■ What to produce:
Rewrite the stretch of the Raspberry Pi bridging guide from "In this setup, the" through "addresses at all.", renaming "TP-Link router" to "workshop router" throughout.

■ Selected text:
Use a Raspberry Pi to Bridge Starlink Wi-Fi to Your Router

I wanted to extend my Starlink Wi-Fi network to a router I have in my workshop without the use of any cables, or by having to purchase the Starlink ethernet adapter.

The issue I ran into was that my TP-Link ER706W is primarily a wired VPN router, and does not support Wi-Fi bridging or repeater modes.

Instead, I was able to get a similar effect by:

  • Using Raspberry Pi 4 to connect to the Starlink Wi-Fi network and forward connections to its ethernet port while having NAT
  • Have the TP-Link ER706W router use the Raspberry Pi ethernet connection as the WAN gateway

The below configuration was applied to a Raspberry Pi 4B using Ubuntu 24.04.1 LTS.

Any Wi-Fi router should work here so I’ve kept the Wi-Fi router instructions here generalised.

Set up Port Forwarding

Ubuntu on the Raspberry Pi must be set up to allow port forwarding between network interfaces.

To configure, add the following to /etc/sysctl.conf

net.ipv4.ip_forward=1

Then apply the configuration:

sudo sysctl -p

Configure NAT at the Wi-Fi interface

In this setup, the Raspberry Pi connects to the Starlink Wi-Fi network and acts as a gateway for devices connected to the TP-Link router.

When devices behind the TP-Link router send traffic to the internet, NAT (Network Address Translation) on the Raspberry Pi changes their private IP addresses to the Raspberry Pi’s Wi-Fi IP address.

Add the required rules to iptables with:

# replace wlan0 with your wifi interface if it differs
sudo iptables -t nat -A POSTROUTING -o wlan0 -j MASQUERADE

With this configuration, the Starlink Wi-Fi network does not need to handle or deal with the TP-Link router network addresses at all.

Configure port forwarding between the Raspberry Pi interfaces

To forward traffic between the Raspberry Pi Wi-Fi interface and ethernet interface, add the required rules to iptables with:

# replace eth0 and wlan0 with your interface names if the names differ

# outbound forwarding
sudo iptables -A FORWARD -i eth0 -o wlan0 -j ACCEPT

# inbound forwarding
sudo iptables -A FORWARD -i wlan0 -o eth0 -m state --state RELATED,ESTABLISHED -j ACCEPT

Make all iptables changes persistent:

sudo apt install iptables-persistent

Set a static IP address for the ethernet interface

The ethernet interface needs to be configured with an IP address so it’s reachable as a gateway for the TP-Link router.

The Raspberry Pi ethernet interface and TP-Link router will share their own subnet, separate to the subnets used for the TP-Link router Wi-Fi network.

Here for example, I used:

  • 192.168.10.0/24 for the TP-Link router to Raspberry Pi ethernet network.

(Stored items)
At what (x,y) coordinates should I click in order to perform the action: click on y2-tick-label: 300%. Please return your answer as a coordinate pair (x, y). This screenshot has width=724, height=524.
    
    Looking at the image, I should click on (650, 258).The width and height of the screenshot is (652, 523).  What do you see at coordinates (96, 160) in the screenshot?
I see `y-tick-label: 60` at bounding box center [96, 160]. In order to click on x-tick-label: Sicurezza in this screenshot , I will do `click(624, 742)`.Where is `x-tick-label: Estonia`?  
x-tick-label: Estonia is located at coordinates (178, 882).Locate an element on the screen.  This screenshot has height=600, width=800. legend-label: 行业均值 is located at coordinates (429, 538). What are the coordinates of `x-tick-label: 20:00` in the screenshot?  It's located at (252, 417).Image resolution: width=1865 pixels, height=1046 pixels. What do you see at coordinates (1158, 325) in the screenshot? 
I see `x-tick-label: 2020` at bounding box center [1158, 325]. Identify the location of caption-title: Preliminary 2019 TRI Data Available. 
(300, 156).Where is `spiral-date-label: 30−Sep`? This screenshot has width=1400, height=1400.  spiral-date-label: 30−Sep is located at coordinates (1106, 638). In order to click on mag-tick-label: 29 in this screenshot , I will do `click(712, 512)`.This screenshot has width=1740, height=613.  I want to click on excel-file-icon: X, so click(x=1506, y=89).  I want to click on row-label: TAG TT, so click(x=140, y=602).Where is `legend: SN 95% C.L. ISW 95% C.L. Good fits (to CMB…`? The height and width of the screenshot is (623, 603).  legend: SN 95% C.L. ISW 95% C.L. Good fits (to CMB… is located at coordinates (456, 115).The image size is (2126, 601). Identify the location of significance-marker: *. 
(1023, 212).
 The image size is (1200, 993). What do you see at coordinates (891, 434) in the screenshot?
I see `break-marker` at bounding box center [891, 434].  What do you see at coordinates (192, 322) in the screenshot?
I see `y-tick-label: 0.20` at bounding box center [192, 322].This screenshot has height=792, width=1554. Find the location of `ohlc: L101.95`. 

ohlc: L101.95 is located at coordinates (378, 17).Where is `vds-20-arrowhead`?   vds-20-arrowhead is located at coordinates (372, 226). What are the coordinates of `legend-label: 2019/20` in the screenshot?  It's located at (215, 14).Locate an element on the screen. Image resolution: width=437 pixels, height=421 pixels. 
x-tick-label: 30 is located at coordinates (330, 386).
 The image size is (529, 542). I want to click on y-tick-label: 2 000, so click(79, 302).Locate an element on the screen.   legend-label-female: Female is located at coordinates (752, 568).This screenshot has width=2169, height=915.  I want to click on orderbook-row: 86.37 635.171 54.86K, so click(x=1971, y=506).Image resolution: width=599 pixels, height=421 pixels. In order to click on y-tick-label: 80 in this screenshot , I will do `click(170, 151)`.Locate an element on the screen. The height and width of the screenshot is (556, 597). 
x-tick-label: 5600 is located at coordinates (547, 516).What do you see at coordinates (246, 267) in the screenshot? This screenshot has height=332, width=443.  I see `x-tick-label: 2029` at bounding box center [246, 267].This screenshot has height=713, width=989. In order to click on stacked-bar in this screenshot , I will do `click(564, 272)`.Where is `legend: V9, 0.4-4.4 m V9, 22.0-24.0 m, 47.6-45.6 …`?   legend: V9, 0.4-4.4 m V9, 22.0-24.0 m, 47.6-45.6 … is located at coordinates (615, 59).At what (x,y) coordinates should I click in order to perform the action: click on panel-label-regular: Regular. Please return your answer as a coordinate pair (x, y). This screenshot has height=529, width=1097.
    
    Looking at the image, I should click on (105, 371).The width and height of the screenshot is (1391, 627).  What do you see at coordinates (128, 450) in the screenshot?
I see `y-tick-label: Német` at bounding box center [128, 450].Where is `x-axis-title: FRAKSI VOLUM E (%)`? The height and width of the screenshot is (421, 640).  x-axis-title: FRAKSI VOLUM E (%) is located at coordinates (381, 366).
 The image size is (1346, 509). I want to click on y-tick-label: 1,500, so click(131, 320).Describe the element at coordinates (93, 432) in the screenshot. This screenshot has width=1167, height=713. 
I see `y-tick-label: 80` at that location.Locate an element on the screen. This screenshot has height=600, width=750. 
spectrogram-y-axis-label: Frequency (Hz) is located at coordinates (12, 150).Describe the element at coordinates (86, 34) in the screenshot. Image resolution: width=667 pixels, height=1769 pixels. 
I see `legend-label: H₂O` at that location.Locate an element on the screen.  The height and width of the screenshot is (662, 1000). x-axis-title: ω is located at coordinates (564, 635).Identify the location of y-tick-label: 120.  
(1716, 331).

■ Response box:
In this setup, the Raspberry Pi connects to the Starlink Wi-Fi network and acts as a gateway for devices connected to the workshop router.

When devices behind the workshop router send traffic to the internet, NAT (Network Address Translation) on the Raspberry Pi changes their private IP addresses to the Raspberry Pi’s Wi-Fi IP address.

Add the required rules to iptables with:

# replace wlan0 with your wifi interface if it differs
sudo iptables -t nat -A POSTROUTING -o wlan0 -j MASQUERADE

With this configuration, the Starlink Wi-Fi network does not need to handle or deal with the workshop router network addresses at all.